Just to be clear here, we're not talking about one of the Bundys from Married ... With Children. No, this is the Ted Bundy who confessed to killing 30 women (the final number could be higher) between 1974 and 1978, the Ted Bundy who was called "the very definition of heartless evil" by one of his own attorneys. Yeah, that Ted Bundy.
In truth, there's nothing new about this. There's a long history of glamorizing criminals, dating back to Robin Hood. Jesse James, Billy the Kid, Bonnie & Clyde, John Dillinger, Al Capone. Television's done its part, never hesitating to cast brooding antiheroes in dark roles. Clu Gullager played Billy the Kid in The Tall Man, Christopher Jones was Jesse in The Legend of Jesse James, and in Star Trek our heroes became the Clantons, et al taking on the Earps and Doc Holliday.* Of course, I'm guilty of this myself; how many times have I said that the writers of The Untouchables always gave Bruce Gordon's Frank Nitti the best lines? I love the way Gordon plays Nitti—he always steals the show out from under Robert Stack—but at the same time I don't think I'm mistaking Gordon for the real Frank Nitti, who was a pretty nasty customer, and not nearly as interesting as the fictional version.

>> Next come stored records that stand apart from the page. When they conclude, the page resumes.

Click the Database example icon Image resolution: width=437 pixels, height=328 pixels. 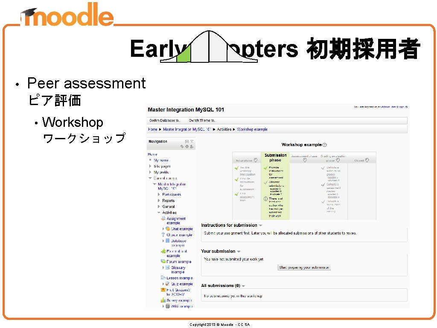[x=168, y=241]
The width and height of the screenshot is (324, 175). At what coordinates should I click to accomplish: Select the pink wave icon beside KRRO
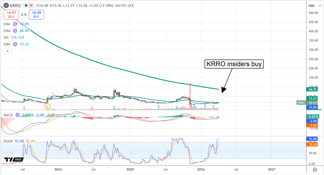point(31,5)
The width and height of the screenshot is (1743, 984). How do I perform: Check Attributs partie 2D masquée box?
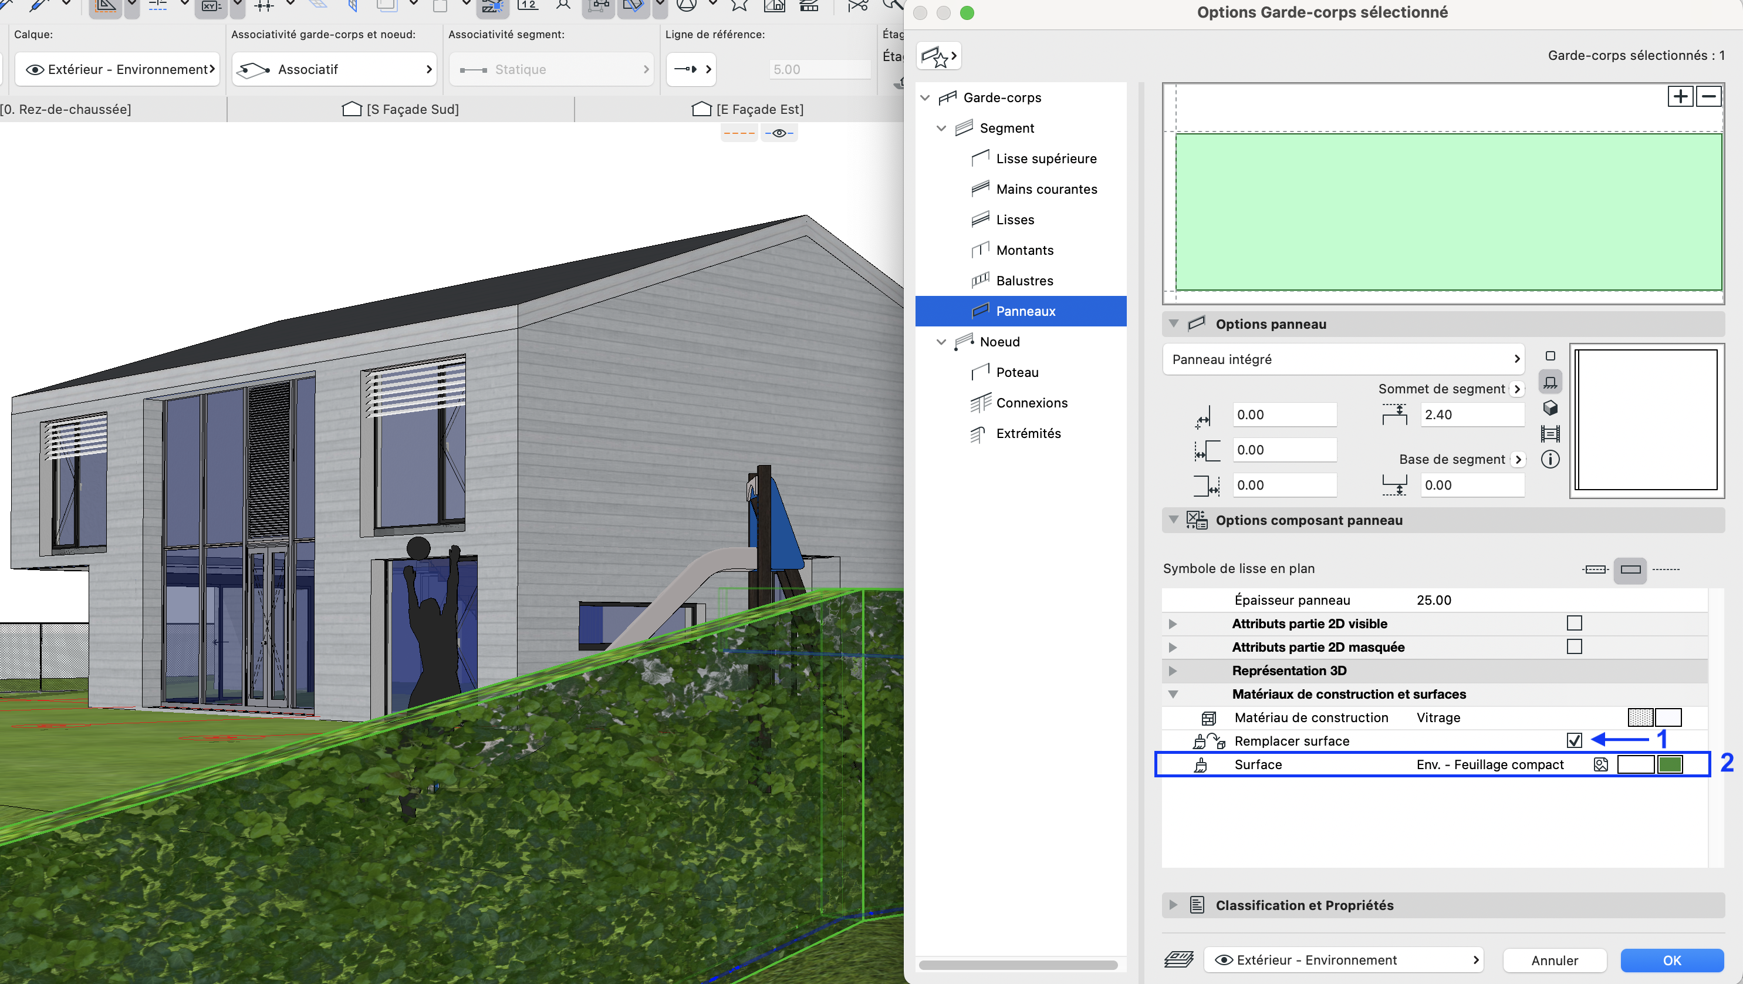1575,646
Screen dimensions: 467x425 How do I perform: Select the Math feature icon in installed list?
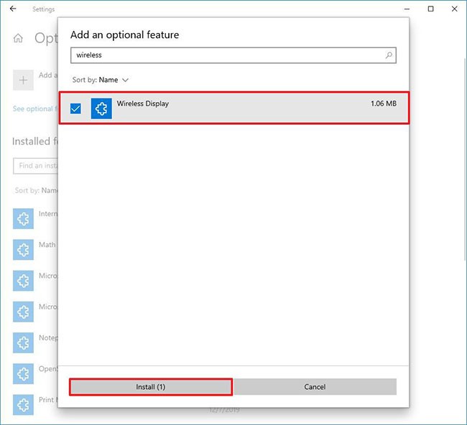tap(23, 249)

*And those are just the real criminals; don't forget Tony Soprano and Walter White.
I bring this up because of Bundy's reemergence in the cultural limelight, through the current Netflix series Conversations With a Killer: The Ted Bundy Tapes and the upcoming movie Extremely Wicked, Shockingly Evil and Vile, with Zac Efron as Bundy. Now, it's one thing if all these squealing females were conflating Efron with Bundy—that I could comprehend (although he doesn't do a thing for me), but look at the Twitter comments: he was hot, Ted Bundy was hot. Past tense. They know who they're talking about.
Much of Bundy’s appeal, the argument goes, is his ability to blend in with the rest of us; his so-called “hotness” derives from the fact that he looks exceptionally average. And that is where the unavoidable truth regarding the horror of his crimes come in. If you ask this debased pocket of the internet, Bundy’s acts do not negate his appeal—they enhance it.
Amelia Wedemeyer, the author of the Ringer article, makes the point that "his so-called 'hotness' derives from the fact that he looks exceptionally average. And that is where the unavoidable truth regarding the horror of his crimes come in. If you ask this debased pocket of the internet, Bundy’s acts do not negate his appeal—they enhance it." As one of her interviews put it, people love the forbidden. “Also, they understand Ted Bundy as an abstract fictional character, much like the lead of any other Netflix drama.”
This is where it all becomes problematic. Again, television has a long history of absconding with the truth of actual events and replacing them with the TV version; The Untouchables used to drive J. Edgar Hoover crazy, the way writers would credit Eliot Ness and his men with arrests that had actually been made by FBI agents. So this isn't anything new. That doesn't mean it's good, though. "Ted Bundy" may be an abstract fictional killer, but Serial Killer Ted Bundy was the real thing, and all of his victims, lest we forget, were female. Even Netflix purports to be concerned that viewers continue to bring up his hotness.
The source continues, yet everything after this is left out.